■ **Work request 1**
According to the text on diagnosing pneumonia in elderly patients, what C-reactive protein level makes pneumonia likely?
■ **Work request 2**
Continue the text on diagnosing pneumonia in elderly patients from the point where it stops.

■ **Excerpted text**
Diagnostic Testing Algorithm
First-Line Imaging
Obtain a chest X-ray immediately to confirm or reject the diagnosis of pneumonia 1. In elderly patients presenting with fever, tachypnea, and cough, radiographic confirmation is required because clinical features alone cannot reliably differentiate pneumonia from acute bronchitis 2.
Laboratory Workup
- C-reactive protein (CRP): A level <20 mg/L with symptoms >24 hours makes pneumonia highly unlikely; a level >100 mg/L makes pneumonia likely 1.
- Complete blood count with differential to evaluate for leukocytosis patterns supporting infectious etiology 2.
- BNP or NT pro-BNP if left ventricular failure is suspected (BNP <40 pg/mL or NT pro-BNP <150 pg/mL makes heart failure unlikely) 1.
Microbiological Testing
Microbiological tests such as cultures and gram stains are not recommended in primary care 1. However, if the patient requires hospitalization, blood cultures and sputum cultures should be obtained before initiating antibiotics 3.
Critical Differential Diagnoses to Exclude
Left Ventricular Failure
Consider in patients >65 years with orthopnea, displaced apex beat, and/or history of myocardial infarction, hypertension, or atrial fibrillation 1. This is particularly important as cardiac failure can mimic pneumonia in the elderly.
Pulmonary Embolism
Consider if the patient has history of DVT or pulmonary embolism, immobilization in the past 4 weeks, or malignant disease 1.
Aspiration Pneumonia
Consider in patients with difficulties swallowing who show signs of acute LRTI; perform chest X-ray in these patients 1.
Chronic Airway Disease
In elderly patients who smoke and present with cough, COPD should be considered 1. Look for wheezing, previous consultations for wheezing or cough, dyspnea, prolonged expiration, and smoking history 1.

■ **Supplied data**

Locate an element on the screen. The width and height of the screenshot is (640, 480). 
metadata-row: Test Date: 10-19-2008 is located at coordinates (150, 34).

■ **Response 1**
A level above 100 mg/L.

■ **Response 2**
Risk Stratification for Complications
This patient is at elevated risk for complications based on age >65 years alone 1. Additional high-risk features to assess include:
- Presence of COPD, diabetes, or heart failure 1
- Previous hospitalization in the past year 1
- Taking oral glucocorticoids 1
- Antibiotic use in the previous month 1
- General malaise 1
- Absence of upper respiratory symptoms 1
- Active malignant disease, liver disease, renal disease, or other immunocompromising conditions 1
Patients with elevated risk should be monitored carefully and referral to hospital should be considered 1.
Initial Management Considerations
If Pneumonia is Confirmed
Empiric antimicrobial regimens should consist of either a beta-lactam plus a macrolide or a respiratory fluoroquinolone alone 3. First-line agents include tetracycline or amoxicillin, with newer macrolides (azithromycin, roxithromycin, or clarithromycin) as alternatives in patients with β-lactam hypersensitivity 2.
Adherence to IDSA/ATS guidelines improves in-hospital mortality (8% vs 17%), length of hospital stay (8 vs 10 days), and time to clinical stability in elderly patients with CAP 3.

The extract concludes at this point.